# What the task requires
Which lines of the listing contain the word "втоми"? Pick out each of them and copy it in full.

(Dataset excerpt)
■ ■ ■ ■
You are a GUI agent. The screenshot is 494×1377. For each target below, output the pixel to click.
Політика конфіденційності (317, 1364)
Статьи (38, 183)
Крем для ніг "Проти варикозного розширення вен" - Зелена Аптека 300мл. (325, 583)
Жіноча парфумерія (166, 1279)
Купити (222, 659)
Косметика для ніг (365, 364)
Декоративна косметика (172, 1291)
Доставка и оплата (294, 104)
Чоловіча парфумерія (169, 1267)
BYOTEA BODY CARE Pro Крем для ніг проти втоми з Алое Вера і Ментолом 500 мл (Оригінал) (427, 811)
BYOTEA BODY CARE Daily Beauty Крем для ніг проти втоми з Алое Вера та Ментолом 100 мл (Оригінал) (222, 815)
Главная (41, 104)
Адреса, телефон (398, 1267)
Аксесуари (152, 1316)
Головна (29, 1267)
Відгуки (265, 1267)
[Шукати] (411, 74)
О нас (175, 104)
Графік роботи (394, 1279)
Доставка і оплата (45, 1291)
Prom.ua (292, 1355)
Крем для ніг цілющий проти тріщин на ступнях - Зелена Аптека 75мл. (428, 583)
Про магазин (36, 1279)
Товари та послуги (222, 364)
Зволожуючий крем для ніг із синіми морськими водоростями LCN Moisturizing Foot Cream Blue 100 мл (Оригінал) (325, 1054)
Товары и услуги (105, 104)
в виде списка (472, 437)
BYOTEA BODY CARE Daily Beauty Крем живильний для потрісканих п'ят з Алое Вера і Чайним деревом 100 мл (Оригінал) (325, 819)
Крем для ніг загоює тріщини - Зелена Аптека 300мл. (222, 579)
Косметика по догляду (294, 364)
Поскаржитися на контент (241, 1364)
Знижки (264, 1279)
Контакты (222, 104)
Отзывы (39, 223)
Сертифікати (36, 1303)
■ ■ ■ ■
# Response below
BYOTEA BODY CARE Pro Крем для ніг проти втоми з Алое Вера і Ментолом 500 мл (Оригінал) (427, 811)
BYOTEA BODY CARE Daily Beauty Крем для ніг проти втоми з Алое Вера та Ментолом 100 мл (Оригінал) (222, 815)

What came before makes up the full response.